1903 -- A group of more than 100 Koreans lands in Honolulu, Hawaii, after traveling across the Pacific Ocean on the S.S. Gaelic, marking the first wave of Korean emigration to the United States.
1969 -- Samsung Electric Industries Co., now Samsung Electronics Co., is founded in the city of Daegu and begins manufacturing electronic appliances, such as TVs, calculators, refrigerators, air conditioners and washers. Samsung Electronics eventually became South Korea's largest company and the world's leading computer memory chipmaker.
2000 -- Park Tae-joon takes office as South Korea's 32nd prime minister. The founder and honorary chairman of the steelmaking giant POSCO died of lung complications at the age of 84 in December 2011.
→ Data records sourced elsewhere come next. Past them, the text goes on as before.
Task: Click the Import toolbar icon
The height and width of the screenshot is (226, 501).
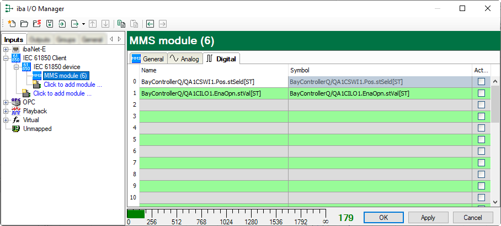Action: (62, 24)
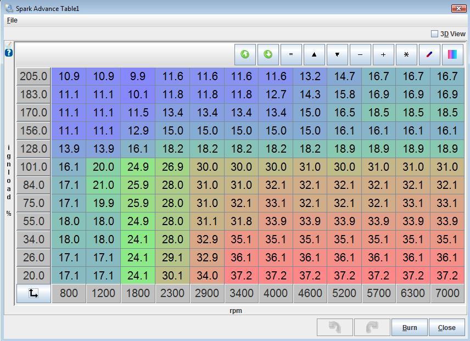The width and height of the screenshot is (470, 341).
Task: Enable the 3D View checkbox
Action: pos(434,34)
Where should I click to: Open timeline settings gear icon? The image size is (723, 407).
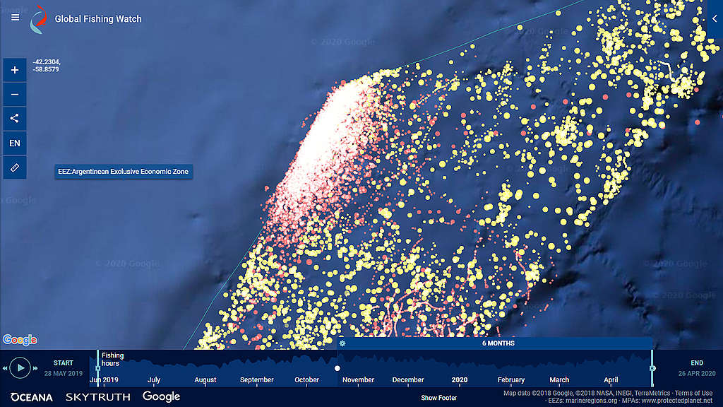click(342, 343)
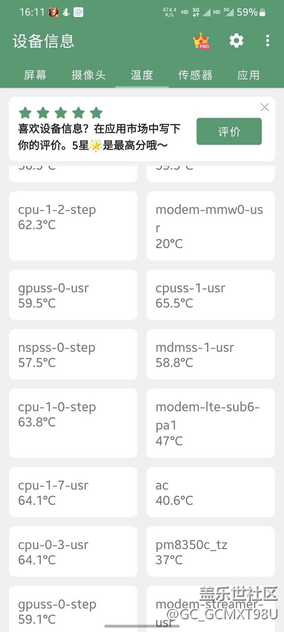Tap the battery status icon
The height and width of the screenshot is (632, 284).
262,12
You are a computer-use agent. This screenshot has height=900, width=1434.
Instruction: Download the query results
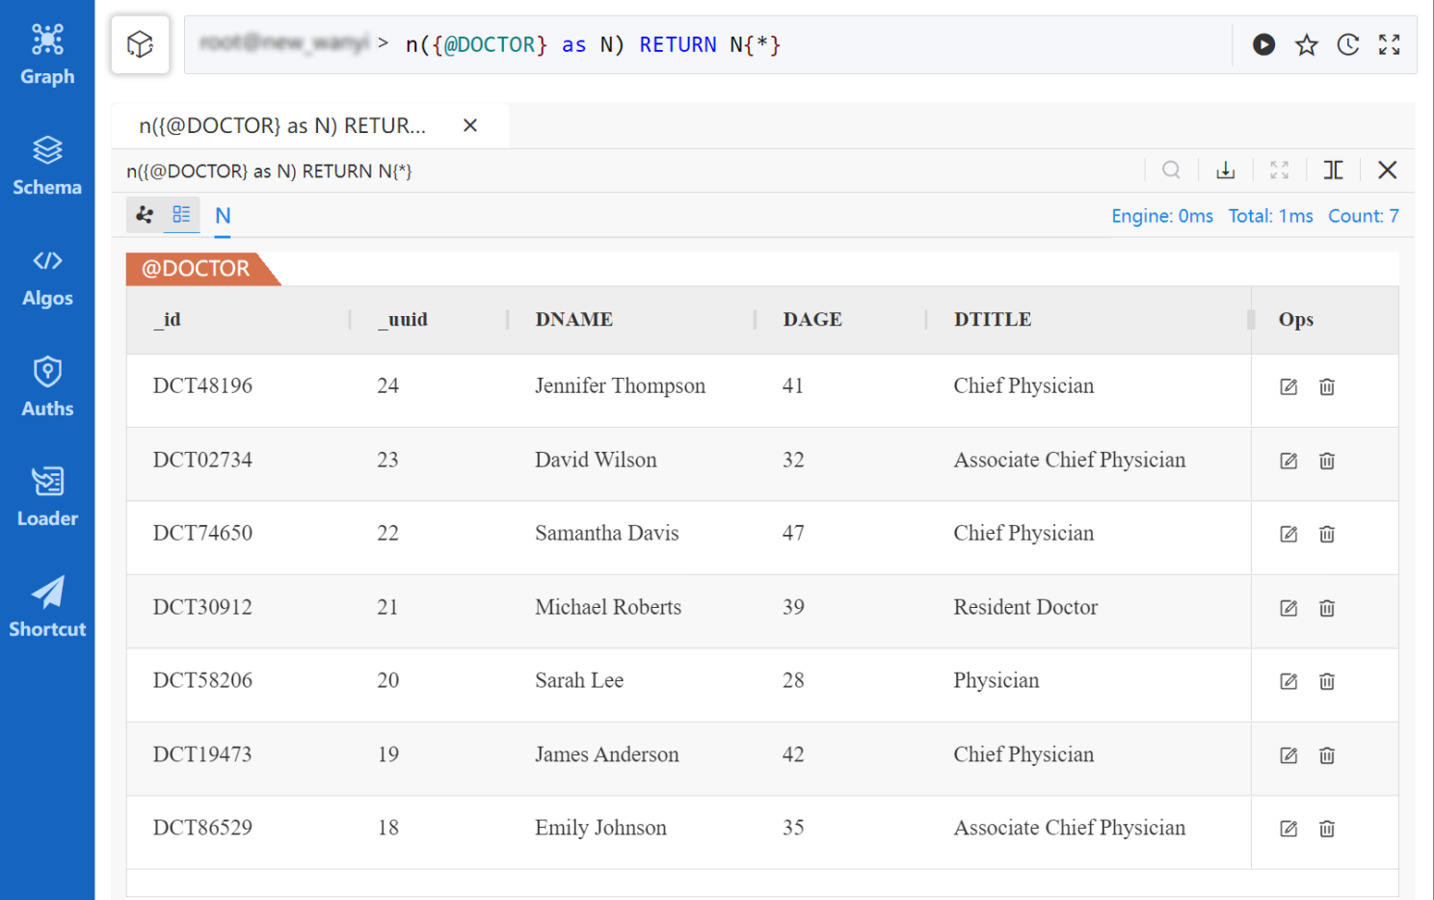click(1225, 170)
2006 -- South Korea agrees with the United States to resume imports of American beef without bones. The agreement lifts a U.S. beef import ban put in place in December 2003, when an outbreak of mad cow disease was reported in the U.S.
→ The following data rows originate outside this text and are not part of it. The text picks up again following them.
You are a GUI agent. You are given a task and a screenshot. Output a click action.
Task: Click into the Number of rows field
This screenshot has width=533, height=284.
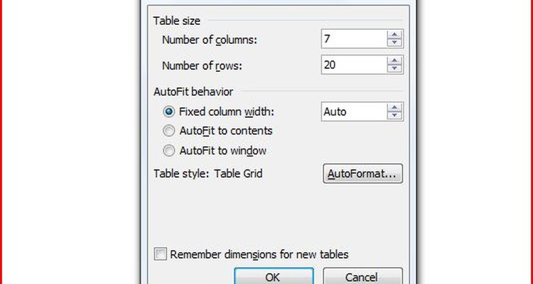[354, 65]
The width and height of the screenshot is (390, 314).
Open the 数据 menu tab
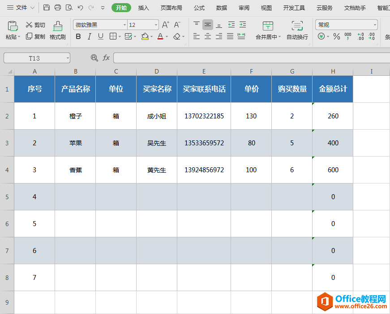(221, 8)
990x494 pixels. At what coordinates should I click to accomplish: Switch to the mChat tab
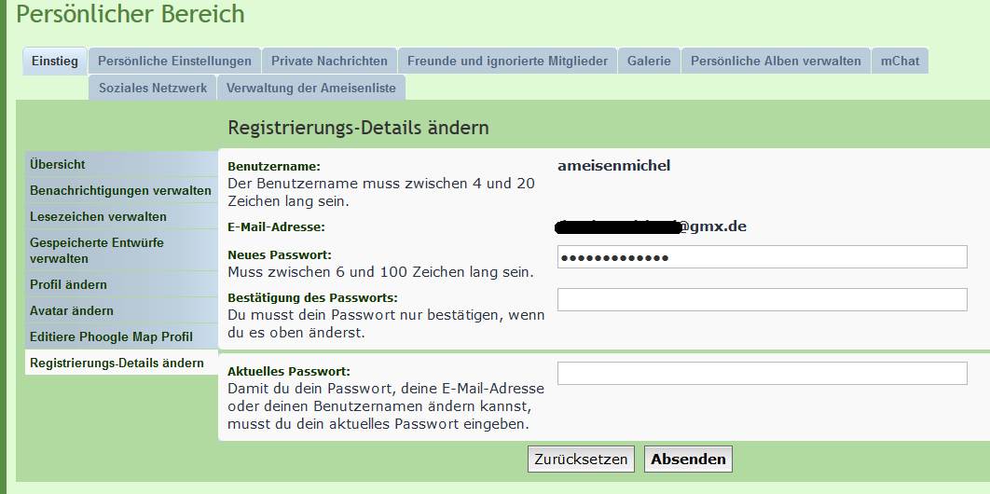900,61
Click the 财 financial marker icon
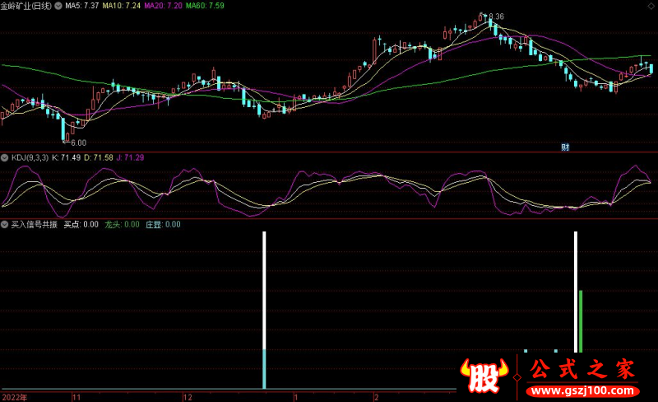The height and width of the screenshot is (402, 658). (565, 147)
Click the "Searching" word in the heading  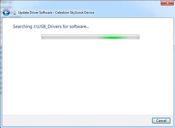(x=22, y=27)
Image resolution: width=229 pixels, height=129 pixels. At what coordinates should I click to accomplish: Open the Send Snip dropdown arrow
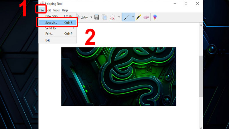click(x=119, y=17)
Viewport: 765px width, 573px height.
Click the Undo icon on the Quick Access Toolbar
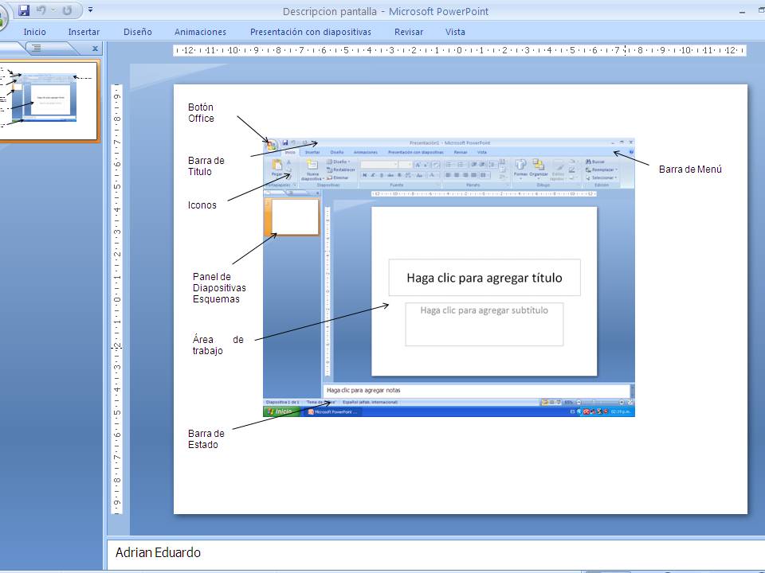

2007 -- Nine South Koreans kidnapped by Nigerian insurgents are released and officially handed over to South Korean authorities in the African country. The nine employees of South Korean builder Daewoo Engineering & Construction Co. were abducted a week earlier when a group of unidentified insurgents stormed their sleeping quarters at a gas pipeline construction site in the southern state of Bayelsa.
2009 -- North Korea releases a Japanese drug smuggling suspect after five years in captivity in what appears to be a move to preserve relations with Japan. Yoshiaki Sawada, a former department director of Enterprise Co., Ltd, of Japan was arrested in North Korea in October 2003.
2012 -- South Korea's state election watchdog decides to allow candidates to use Twitter and other social networking sites for their election campaigns year-round. The decision by the National Election Commission (NEC) came after the Constitutional Court ruled that using such online and mobile media to reach out to voters "fits into the election law that seeks fair opportunity, transparency and low-cost campaigns."